*** Begin section ***

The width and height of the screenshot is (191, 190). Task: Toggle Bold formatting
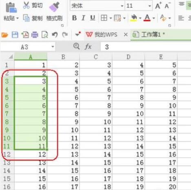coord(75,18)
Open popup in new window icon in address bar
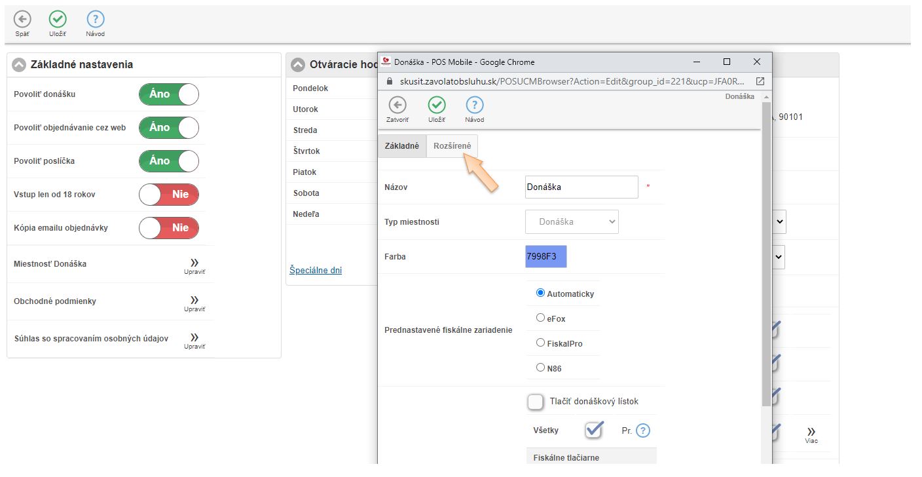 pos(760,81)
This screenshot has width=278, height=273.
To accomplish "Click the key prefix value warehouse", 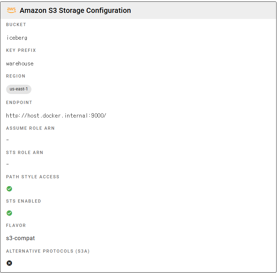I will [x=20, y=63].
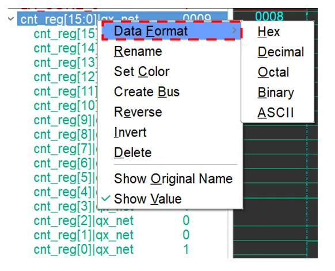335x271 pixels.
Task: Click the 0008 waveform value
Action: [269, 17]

*** End section ***

- WHAT NEEDS TO BE DONE -
Quote only what lies between the first line of the records and the line containing "This screenshot has width=278, height=273.", please, including both lines and excluding images.

- SOLUTION TO THE EXERCISE -
The width and height of the screenshot is (191, 190). Task: Toggle Bold formatting
coord(75,18)
Open popup in new window icon in address bar
 pos(760,81)
This screenshot has width=278, height=273.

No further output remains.